Passenger_Volume <- read_csv("data/aspatial/passenger volume by busstop.csv")

## Parsed with column specification:
## cols(
##   YEAR_MONTH = col_character(),
##   DAY_TYPE = col_character(),
##   TIME_PER_HOUR = col_double(),
##   PT_TYPE = col_character(),
##   PT_CODE = col_character(),
##   TOTAL_TAP_IN_VOLUME = col_double(),
##   TOTAL_TAP_OUT_VOLUME = col_double()
## )

Population <- read_csv("data/aspatial/Singapore Residents by Planning AreaSubzone Age Group Sex and Type of Dwelling June 20112019/respopagesextod2011to2019.csv")

## Parsed with column specification:
## cols(
##   PA = col_character(),
##   SZ = col_character(),
##   AG = col_character(),
##   Sex = col_character(),
##   TOD = col_character(),
##   Pop = col_double(),
##   Time = col_double()
## )

BusStop_Location <- readOGR(dsn = "data/geospatial/BusStopLocation_Jan2020", 
                  layer = "BusStop")

## OGR data source with driver: ESRI Shapefile 
## Source: "C:\IS415-Geospatial Analytics and Applications\Take Home Exercise\Take-home_Ex01\data\geospatial\BusStopLocation_Jan2020", layer: "BusStop"
## with 5040 features
## It has 3 fields

Subzone <- readOGR(dsn = "data/geospatial/master-plan-2019-planning-area-boundary-no-sea", 
                  layer = "MP14_SUBZONE_WEB_PL")
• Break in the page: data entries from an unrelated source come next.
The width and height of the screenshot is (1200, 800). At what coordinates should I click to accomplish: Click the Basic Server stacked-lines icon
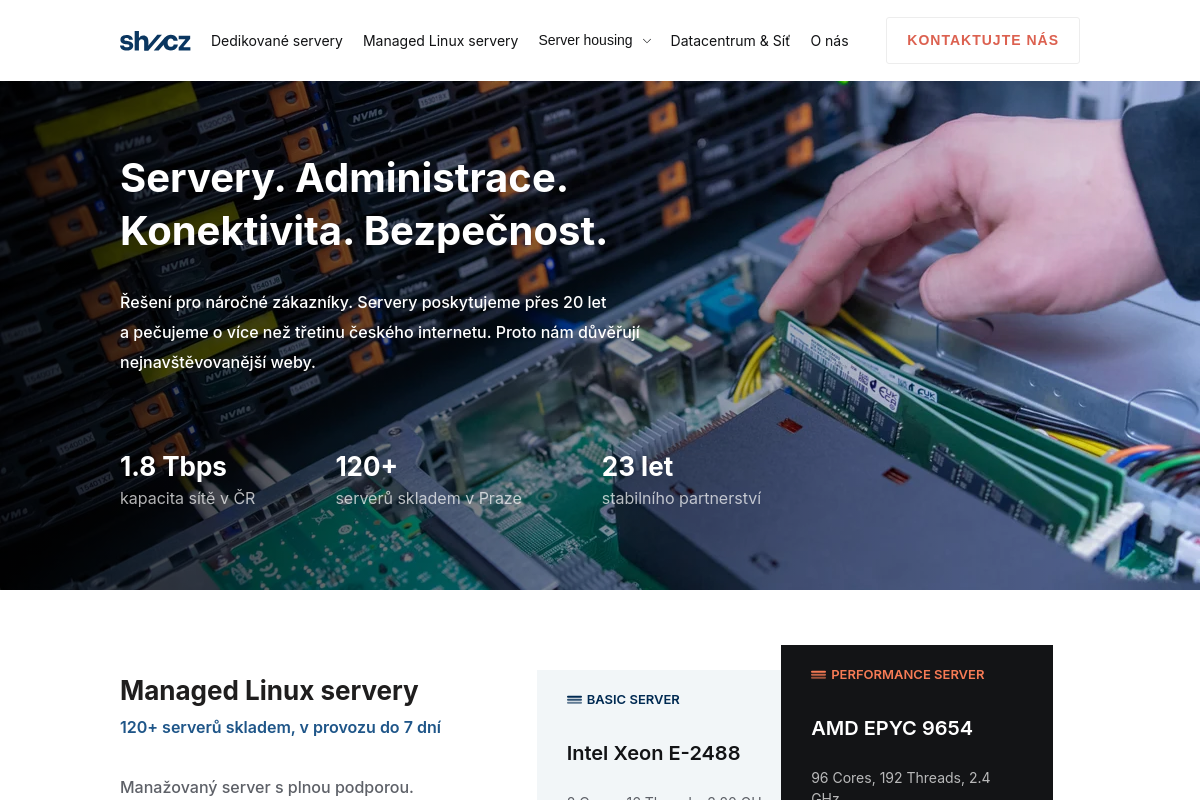tap(574, 700)
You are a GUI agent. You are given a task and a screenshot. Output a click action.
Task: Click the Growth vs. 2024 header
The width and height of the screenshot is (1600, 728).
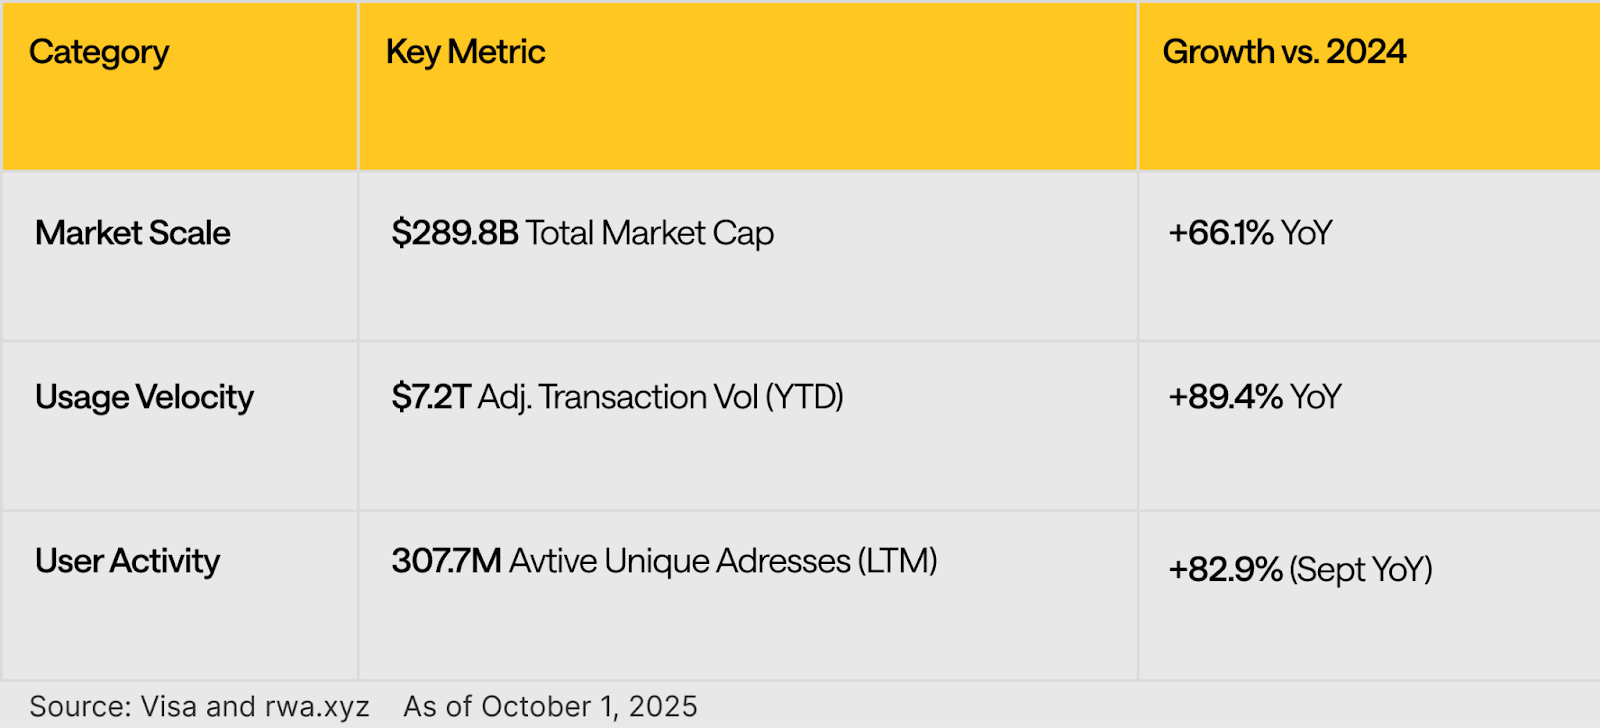point(1284,52)
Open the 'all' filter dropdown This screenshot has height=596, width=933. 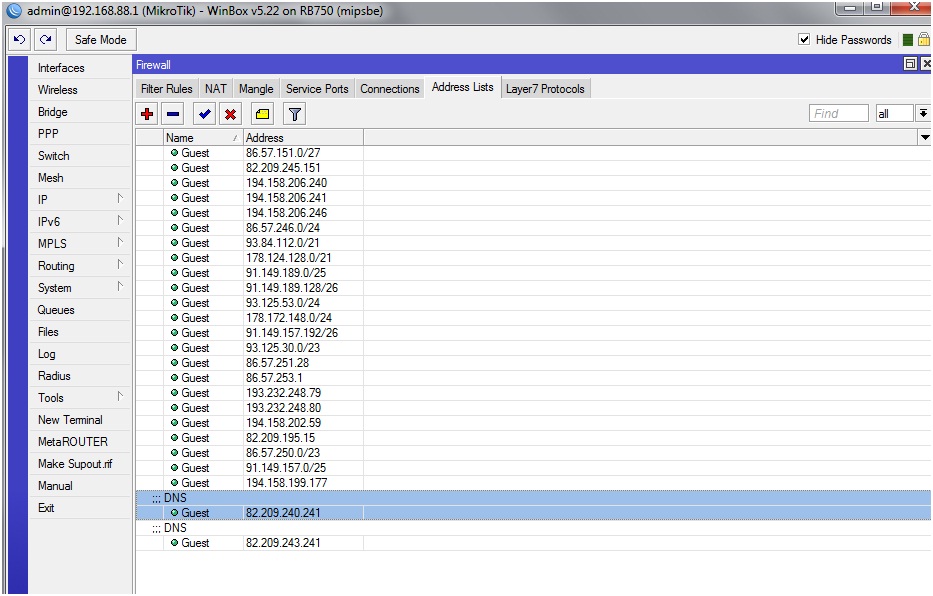click(922, 113)
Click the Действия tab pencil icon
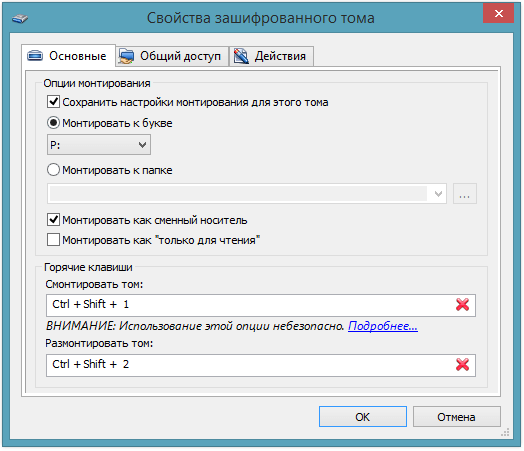524x451 pixels. tap(241, 56)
## OGR data source with driver: ESRI Shapefile 
## Source: "C:\IS415-Geospatial Analytics and Applications\Take Home Exercise\Take-home_Ex01\data\geospatial\master-plan-2019-planning-area-boundary-no-sea", layer: "MP14_SUBZONE_WEB_PL"
## with 323 features
## It has 15 fields

Converting of data

Subzone <- st_as_sf(Subzone, 3414)

BusStop_Location <- st_as_sf(BusStop_Location, 3414)

Data Preparation

Population2019 <- Population %>%
  filter(Time == 2019) %>%
  spread(AG, Pop) %>% 
  mutate(`TOTAL`=rowSums(.[5:22])) %>%
  mutate_at(.vars = vars(PA, SZ), .funs = funs(toupper)) %>%
  group_by(SZ) %>%
  summarise(TOTAL_POPULATION = sum(TOTAL))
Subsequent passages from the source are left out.